#### [Work required]
Reproduce the rows verbatim, beginning at the line containing "Task: Select the Windows Update sidebar icon" and continuing through the final row, inclusive.

□ □ □ □ □ □ □

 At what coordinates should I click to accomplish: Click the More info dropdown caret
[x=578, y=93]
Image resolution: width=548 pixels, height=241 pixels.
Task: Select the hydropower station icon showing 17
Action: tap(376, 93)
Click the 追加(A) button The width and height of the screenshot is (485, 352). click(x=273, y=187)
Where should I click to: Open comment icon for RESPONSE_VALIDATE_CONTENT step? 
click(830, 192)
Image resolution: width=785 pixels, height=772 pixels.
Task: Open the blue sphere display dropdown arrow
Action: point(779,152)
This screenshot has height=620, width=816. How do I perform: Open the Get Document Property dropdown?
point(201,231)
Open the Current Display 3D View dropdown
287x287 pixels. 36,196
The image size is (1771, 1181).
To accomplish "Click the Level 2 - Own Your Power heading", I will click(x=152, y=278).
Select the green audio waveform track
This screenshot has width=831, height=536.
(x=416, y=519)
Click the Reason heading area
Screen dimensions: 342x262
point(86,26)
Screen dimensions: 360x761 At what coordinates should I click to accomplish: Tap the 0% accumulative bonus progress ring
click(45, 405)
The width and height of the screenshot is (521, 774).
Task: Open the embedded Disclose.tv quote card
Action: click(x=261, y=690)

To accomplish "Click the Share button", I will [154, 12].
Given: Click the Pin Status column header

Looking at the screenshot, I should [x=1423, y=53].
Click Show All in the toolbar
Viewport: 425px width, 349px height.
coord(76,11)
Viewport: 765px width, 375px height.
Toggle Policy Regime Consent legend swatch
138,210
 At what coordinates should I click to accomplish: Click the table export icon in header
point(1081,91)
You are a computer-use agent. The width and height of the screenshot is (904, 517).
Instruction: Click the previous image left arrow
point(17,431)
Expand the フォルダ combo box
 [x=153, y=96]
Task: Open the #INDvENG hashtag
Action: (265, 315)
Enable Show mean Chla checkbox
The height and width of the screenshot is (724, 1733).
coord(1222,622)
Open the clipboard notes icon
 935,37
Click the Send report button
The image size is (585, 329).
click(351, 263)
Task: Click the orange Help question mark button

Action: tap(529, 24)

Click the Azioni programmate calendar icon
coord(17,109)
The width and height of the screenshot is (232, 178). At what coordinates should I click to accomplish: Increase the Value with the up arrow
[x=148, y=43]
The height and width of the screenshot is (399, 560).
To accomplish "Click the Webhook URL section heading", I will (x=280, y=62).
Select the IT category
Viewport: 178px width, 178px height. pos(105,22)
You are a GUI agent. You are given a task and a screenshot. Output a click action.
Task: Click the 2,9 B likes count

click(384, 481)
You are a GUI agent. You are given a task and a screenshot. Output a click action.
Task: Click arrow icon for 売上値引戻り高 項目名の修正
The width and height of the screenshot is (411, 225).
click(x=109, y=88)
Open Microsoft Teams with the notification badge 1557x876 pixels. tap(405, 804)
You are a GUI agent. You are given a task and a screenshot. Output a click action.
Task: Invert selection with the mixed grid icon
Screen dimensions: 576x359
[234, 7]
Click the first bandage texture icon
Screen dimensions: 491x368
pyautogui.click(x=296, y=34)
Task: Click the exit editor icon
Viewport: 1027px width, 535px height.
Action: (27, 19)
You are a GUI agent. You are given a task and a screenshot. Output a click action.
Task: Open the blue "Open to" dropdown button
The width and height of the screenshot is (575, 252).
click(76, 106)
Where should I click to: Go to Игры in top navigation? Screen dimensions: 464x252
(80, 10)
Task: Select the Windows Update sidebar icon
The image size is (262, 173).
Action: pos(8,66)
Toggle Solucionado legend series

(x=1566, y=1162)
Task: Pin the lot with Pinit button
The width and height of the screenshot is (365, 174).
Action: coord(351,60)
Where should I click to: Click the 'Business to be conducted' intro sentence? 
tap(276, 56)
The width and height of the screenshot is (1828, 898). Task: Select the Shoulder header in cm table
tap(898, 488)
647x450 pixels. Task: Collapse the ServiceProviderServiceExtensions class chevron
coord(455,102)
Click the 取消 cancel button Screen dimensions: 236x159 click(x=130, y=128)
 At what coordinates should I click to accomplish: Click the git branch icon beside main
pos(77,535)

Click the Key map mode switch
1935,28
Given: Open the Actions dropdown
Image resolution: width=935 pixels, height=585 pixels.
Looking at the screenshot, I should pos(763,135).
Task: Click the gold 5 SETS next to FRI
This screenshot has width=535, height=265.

□ □ □ □ □ □ □

#### [Written response]
Task: Select the Windows Update sidebar icon
The image size is (262, 173).
Action: pos(8,66)
Toggle Solucionado legend series

(x=1566, y=1162)
Task: Pin the lot with Pinit button
The width and height of the screenshot is (365, 174).
Action: coord(351,60)
Where should I click to: Click the 'Business to be conducted' intro sentence? 
tap(276, 56)
The width and height of the screenshot is (1828, 898). Task: Select the Shoulder header in cm table
tap(898, 488)
647x450 pixels. Task: Collapse the ServiceProviderServiceExtensions class chevron
coord(455,102)
Click the 取消 cancel button Screen dimensions: 236x159 click(x=130, y=128)
 At what coordinates should I click to accomplish: Click the git branch icon beside main
pos(77,535)

Click the Key map mode switch
1935,28
Given: Open the Actions dropdown
Image resolution: width=935 pixels, height=585 pixels.
Looking at the screenshot, I should pos(763,135).
Task: Click the gold 5 SETS next to FRI
This screenshot has width=535, height=265.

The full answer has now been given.